Maar toch, zegt Veldkamp, blijft delegeren een dilemma. Een hbo’er heeft niet de onderzoekende, analyserende houding, de taalbeheersing en de gedrevenheid van de advocaat. ‘Delegeren,’ meent Veldkamp, ‘is gewoon lastig. Ik zou graag meer uit handen willen geven, maar de praktijk leert dat veel werk toch veel fijnmazigheid vereist. Vervelend om te zeggen misschien, maar ik weet zo veel meer dan Nathalie. Ik spreek met de mensen, ik zie eerder wat er aan schort. Die helikopterblik heb je echt nodig.’

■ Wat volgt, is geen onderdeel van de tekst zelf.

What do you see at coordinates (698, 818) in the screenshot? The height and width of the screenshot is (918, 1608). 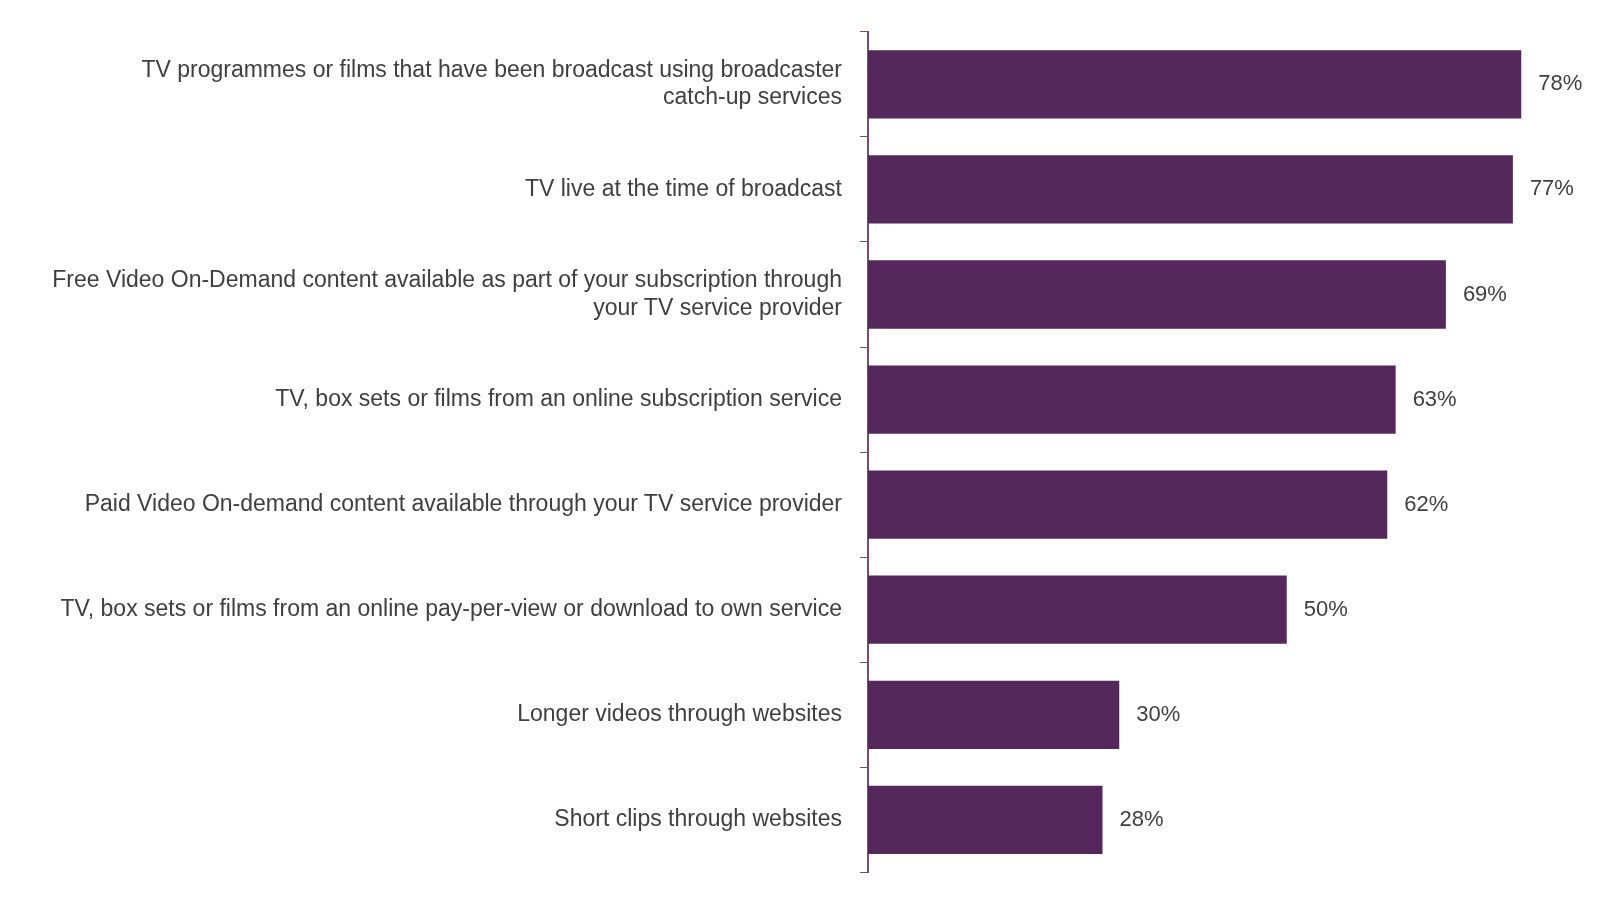 I see `y-tick-label: Short clips through websites` at bounding box center [698, 818].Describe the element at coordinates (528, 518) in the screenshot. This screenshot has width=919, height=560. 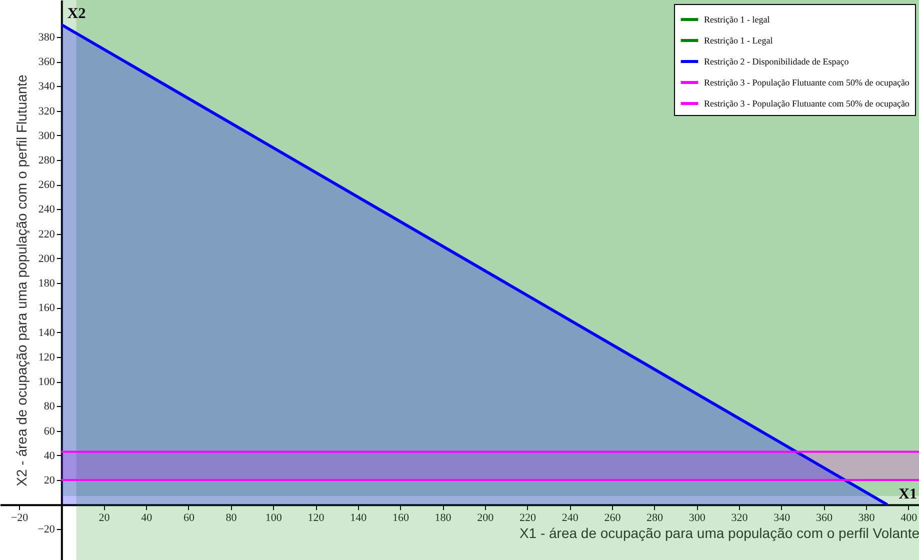
I see `x-tick-label: 220` at that location. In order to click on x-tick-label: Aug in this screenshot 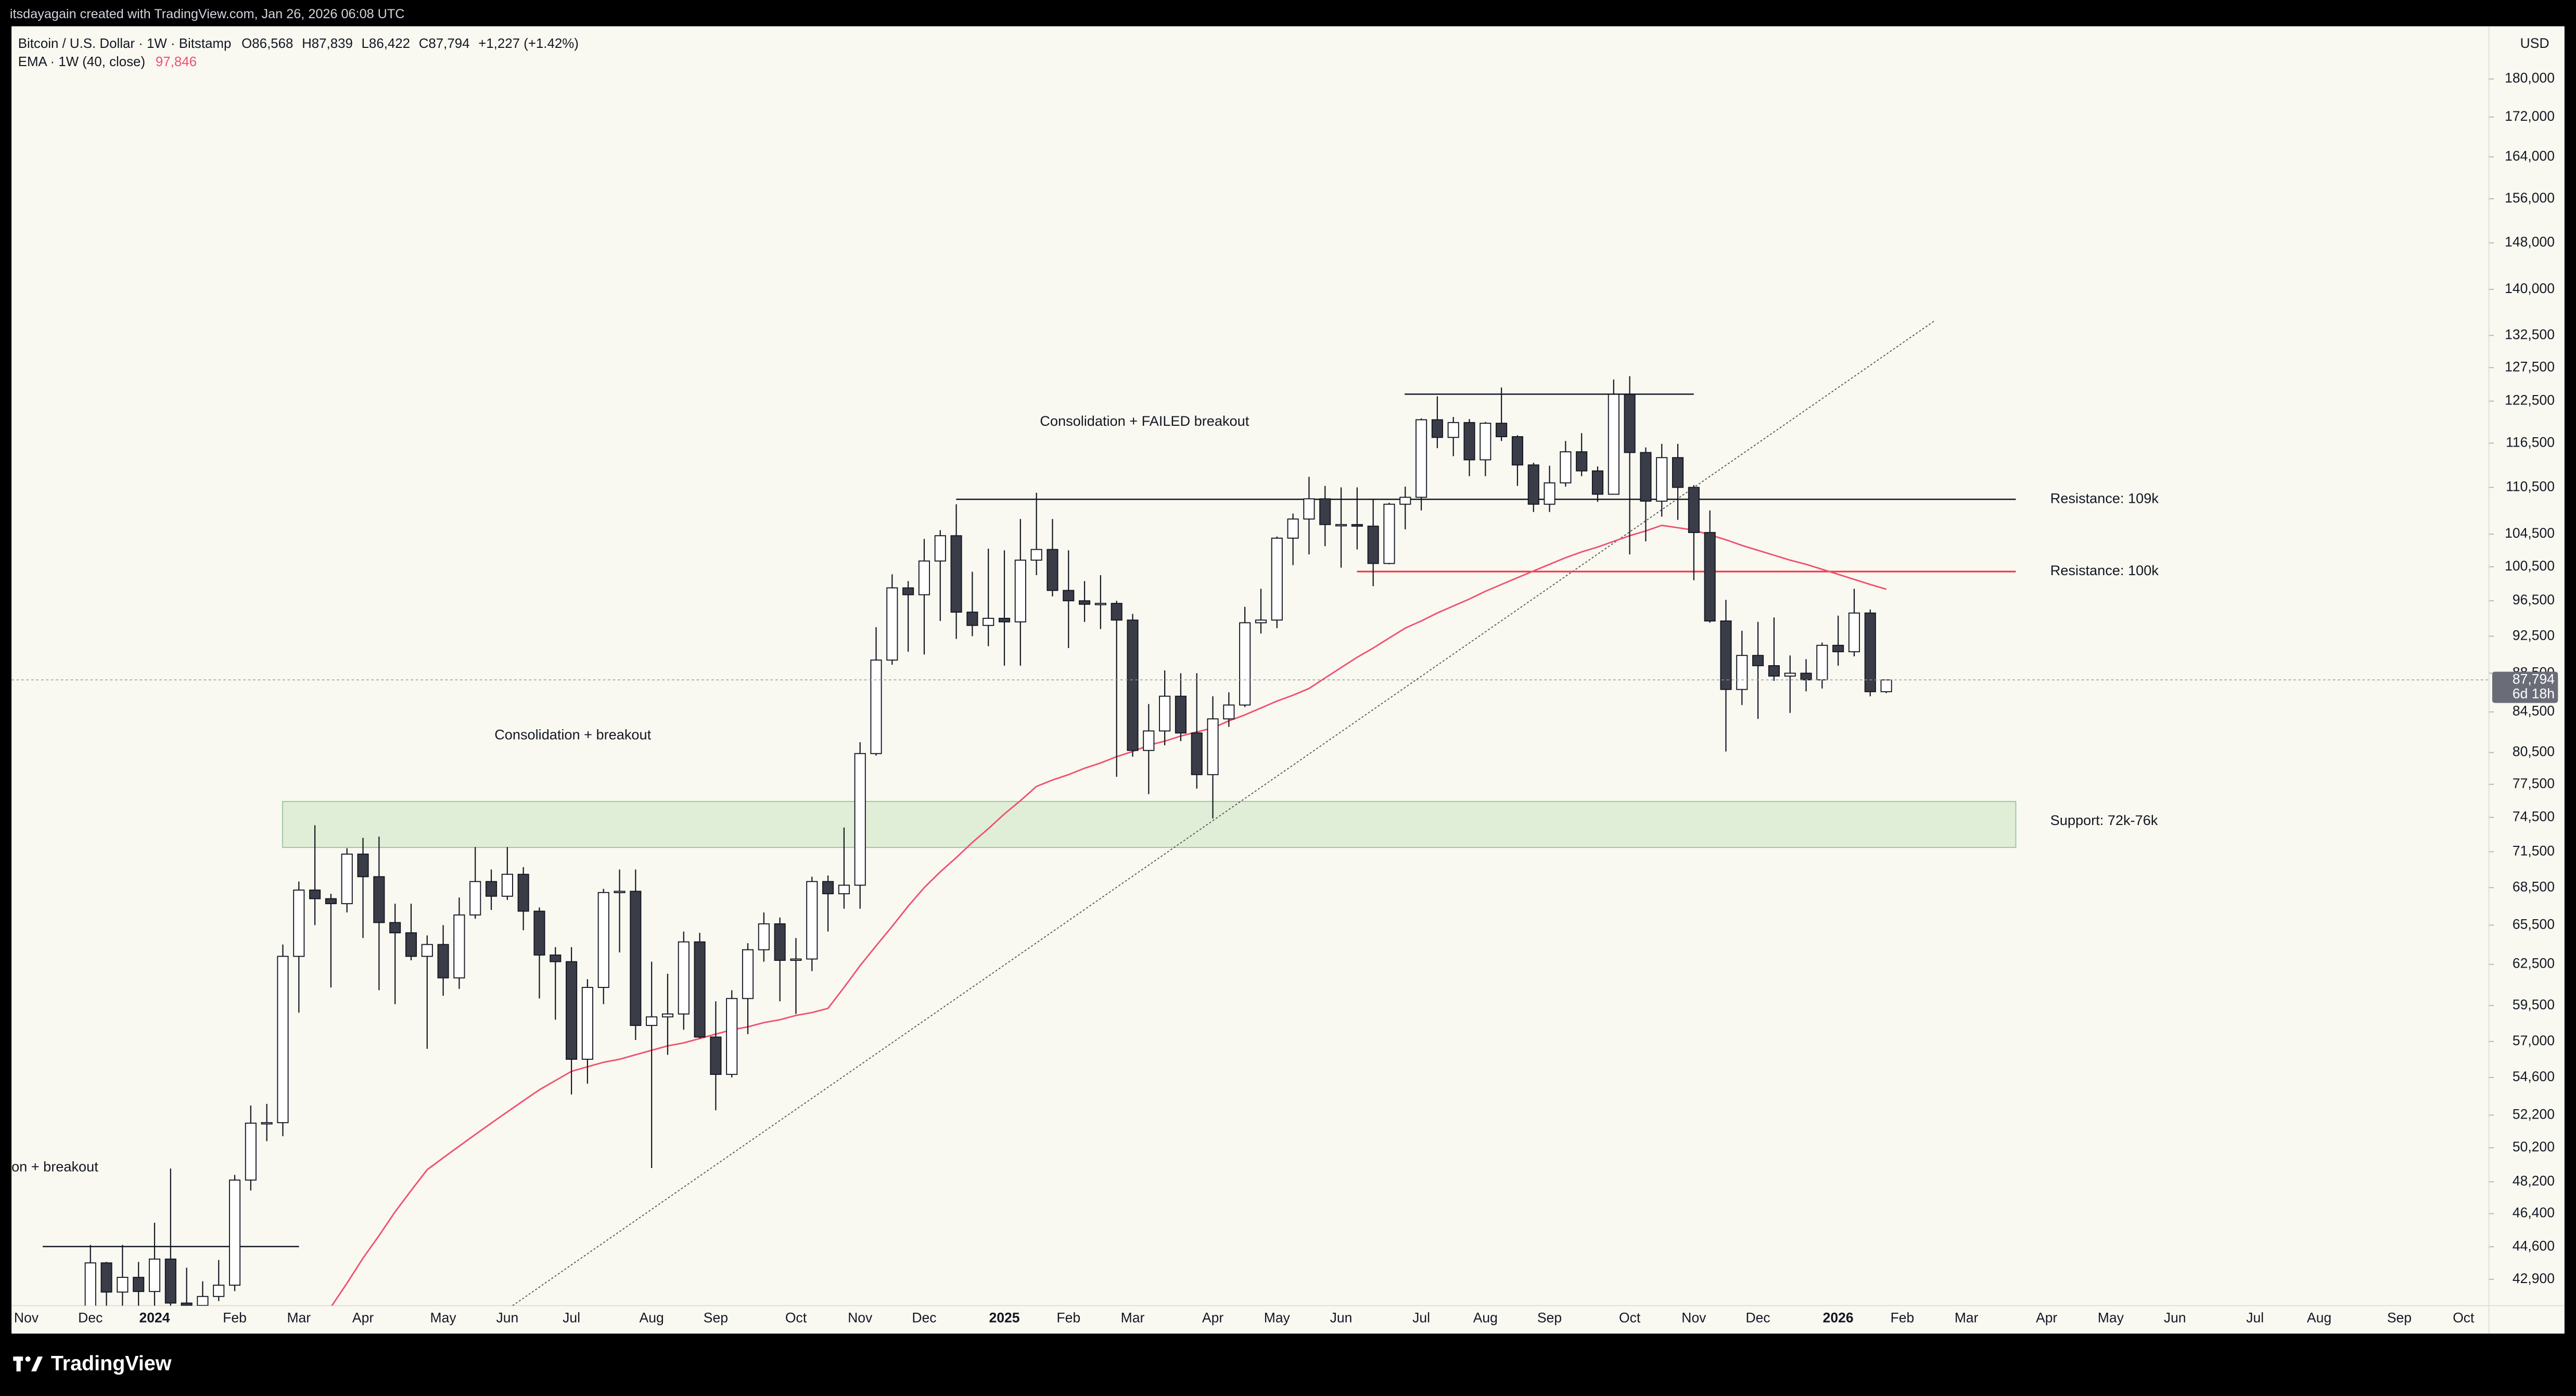, I will do `click(1486, 1318)`. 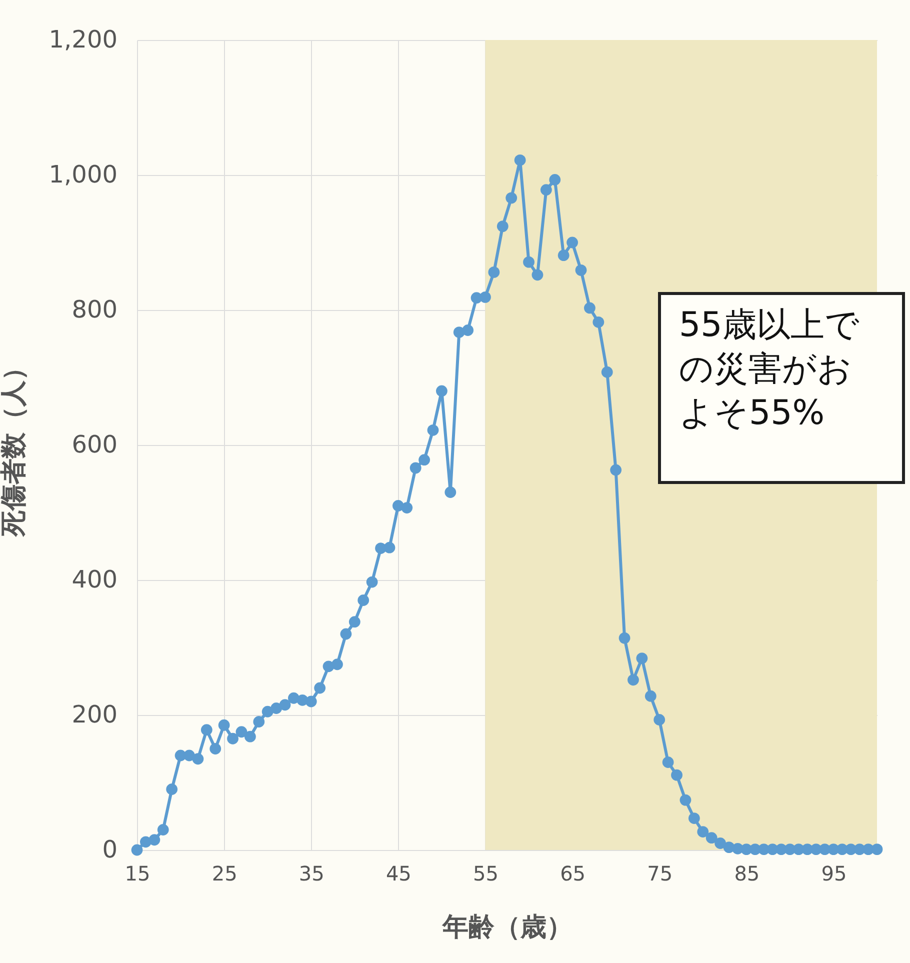 I want to click on y-tick-label: 1,200, so click(x=83, y=40). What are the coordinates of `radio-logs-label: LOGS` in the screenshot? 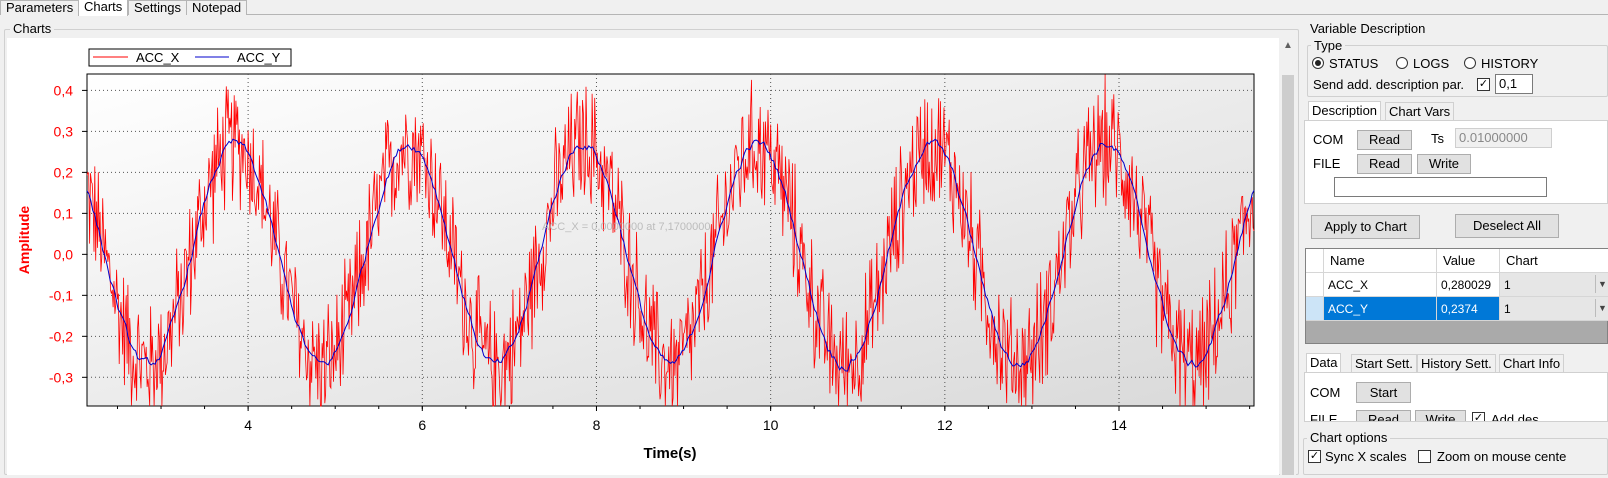 It's located at (1432, 64).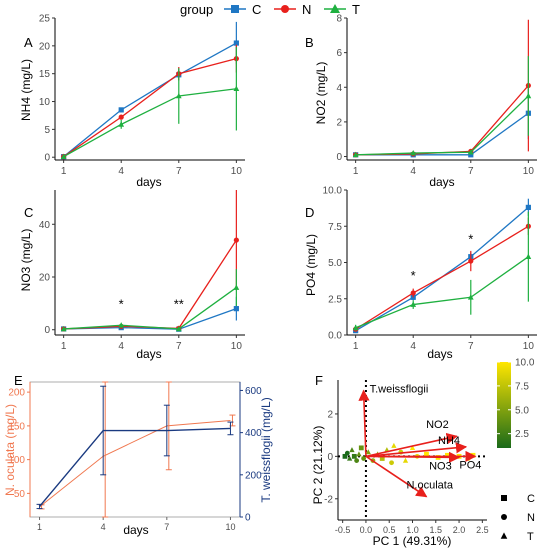  I want to click on panel-e-xtick-label: 10, so click(230, 527).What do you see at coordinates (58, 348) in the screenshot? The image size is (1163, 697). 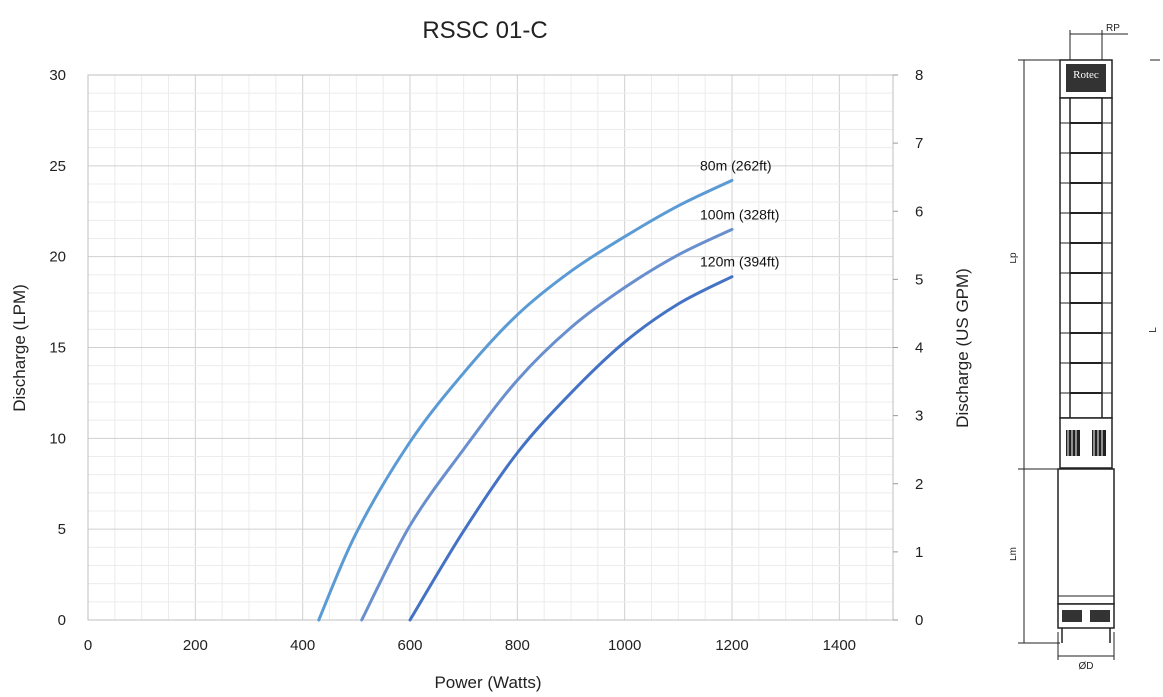 I see `y-tick-label-left: 15` at bounding box center [58, 348].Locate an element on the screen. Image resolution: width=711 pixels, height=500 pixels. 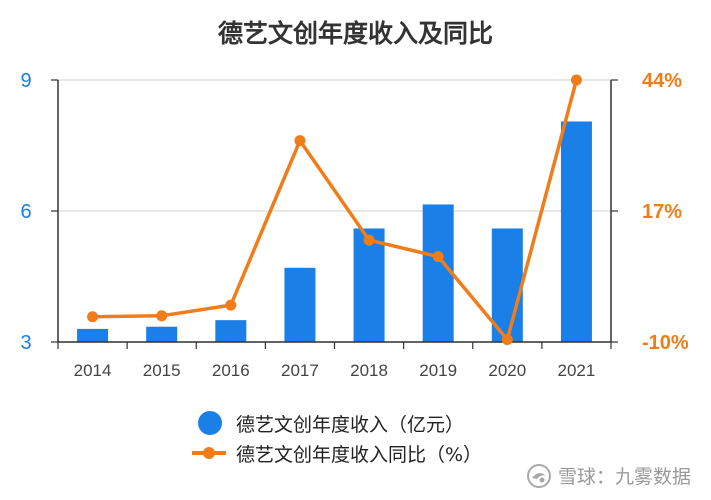
yoy-point-2021 is located at coordinates (576, 80).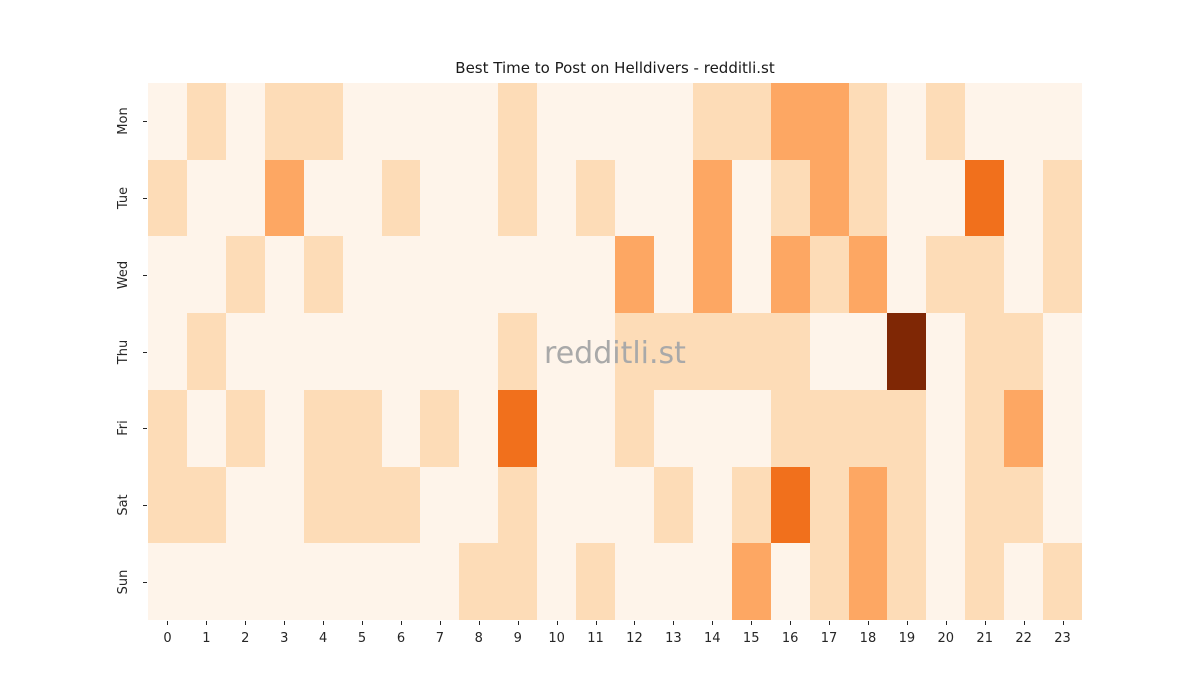  I want to click on x-tick-label: 10, so click(556, 638).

Veldkamp en hbo-juriste Zitter hebben het vaak over die worsteling. Veldkamp: ‘Ik ben ervan overtuigd dat we er meer van kunnen maken dan we nu doen. Ik geloof wel degelijk in kruisbestuiving. Een hbo-jurist moet met meer vragen durven komen. En soms vraag ik me ook wel eens af waarom advocaten zo veel moeite hebben met delegeren. Waarom zijn we toch zo traditioneel?’